Figure 2. Overview of mutations identified to date in TARDBP.

Schematic overview of the 7 TARDBP exons showing coding regions in dark blue and non-coding regions in light blue (top). The TDP-43 protein structure with location of the conserved domains is shown with protein numbering according to the largest isoforms NP_031401.1 (middle). Protein sequence alignment shows strong conservation in the C-terminal region of TDP-43 (bottom). Colored boxes indicate the position of known and novel TDP-43 mutations identified in sporadic (orange) and familial (red) ALS patients. TDP-43 mutations identified in this study are underlined. Orange and red lines in TARDBP gene and TDP-43 protein indicate approximate positions of the mutations. RRM = RNA recognition motif.

Figure 3. Biochemical analysis of TDP-43 in lymphoblastoid cell lines of TARDBP mutation carriers.

Western blot analyses of protein lysates derived from lymphoblastoid cell lines from 3 familial ALS patients carrying different TARDBP mutations (p.M337V, p.N345K and p.I383V), 2 ALS patients (1 and 2) without TARDBP mutations and 5 healthy control individuals (Control 1–5). In lymphoblastoid cell lines derived from TARDBP mutation carriers and sporadic ALS patients an accumulation of 2 smaller C-terminal fragments of TDP-43 protein of approximately 35 and 25 kDa was observed in detergent-insoluble fractions treated with the proteasome inhibitor, MG-132. In lymphoblastoid cell lines derived from control individuals the levels of the 35 kDa fragment were substantially lower, and the 25 kDa fragment was mostly undetectable. Membranes from the soluble fraction were reprobed for beta-actin to monitor protein loading.

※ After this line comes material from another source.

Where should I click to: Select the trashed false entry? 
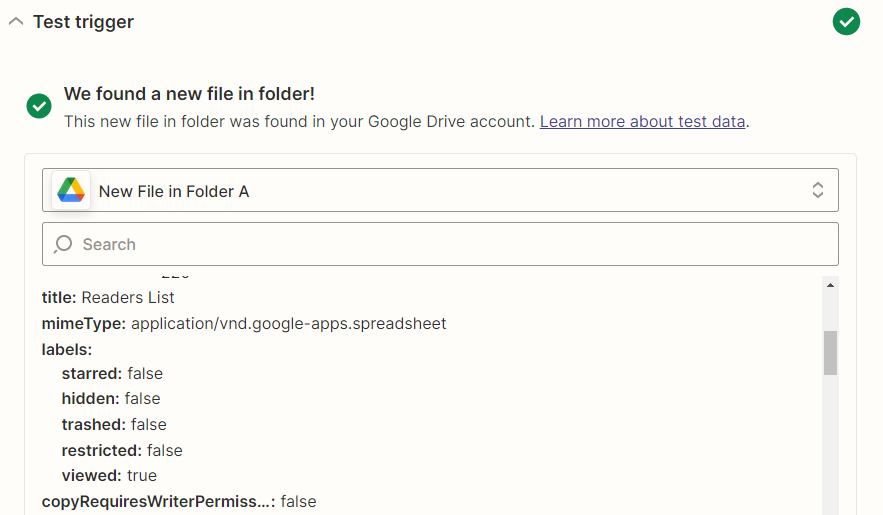[114, 424]
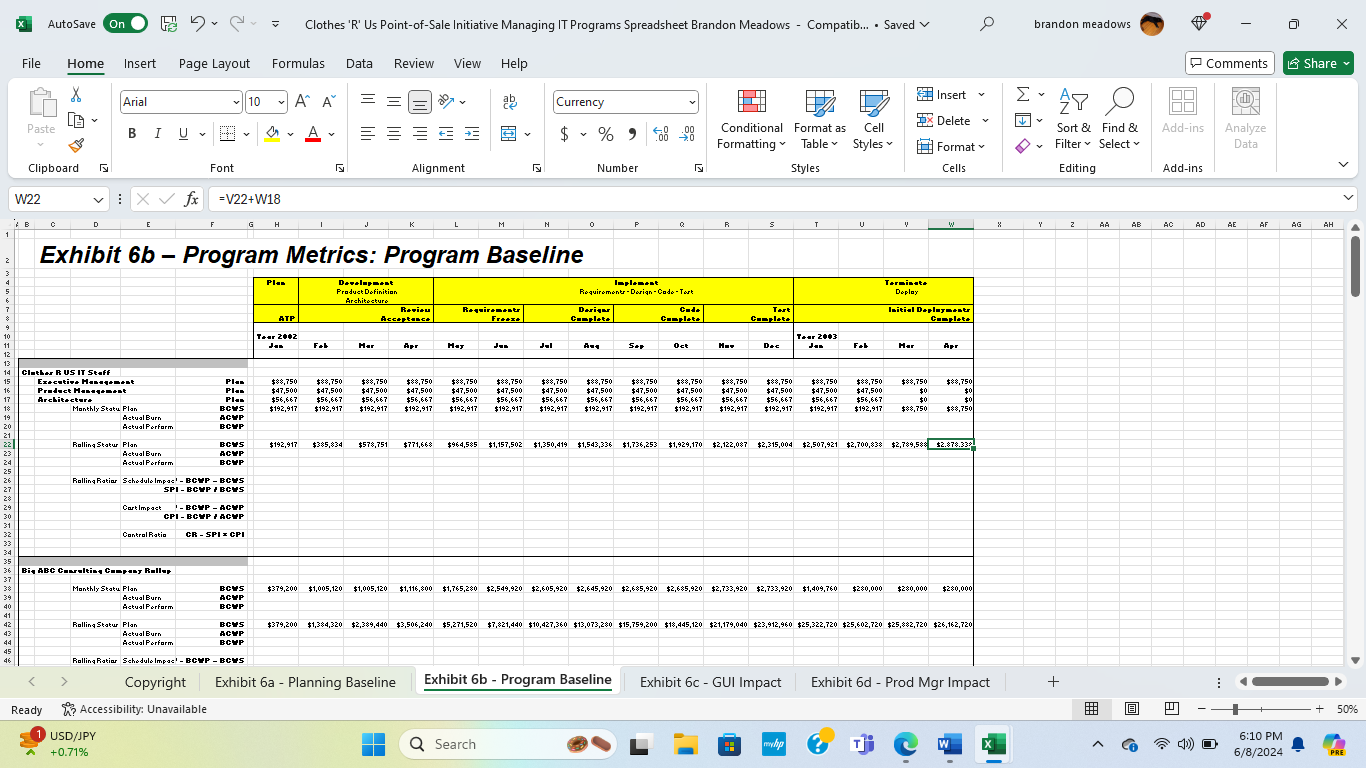Open the Fill Color dropdown arrow
The width and height of the screenshot is (1366, 768).
(x=290, y=134)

Figure 4. Proteasome inhibition increases the proteolytic cleavage of TDP-43.

Western blot analyses of H4 neuroglioma cells treated with the proteasome inhibitor, PSI (10 µM, 24 hours) and a pan-caspase inhibitor, Z-VAD-FMK (100 µM, 24 hours) separately or in combination. Treatment with PSI revealed an increase in proteolytic cleavage of TDP-43 fragments (35 and 25 kDa) and an increase in caspase-3 activity. Treatment with a pan-caspase inhibitor suppressed PSI-induced TDP-43 cleavage and caspase-3 activity. HSP70 levels were increased after PSI treatment and the levels persisted in the presence of a pan-caspase inhibitor. Similar results were obtained in 3 independent experiments.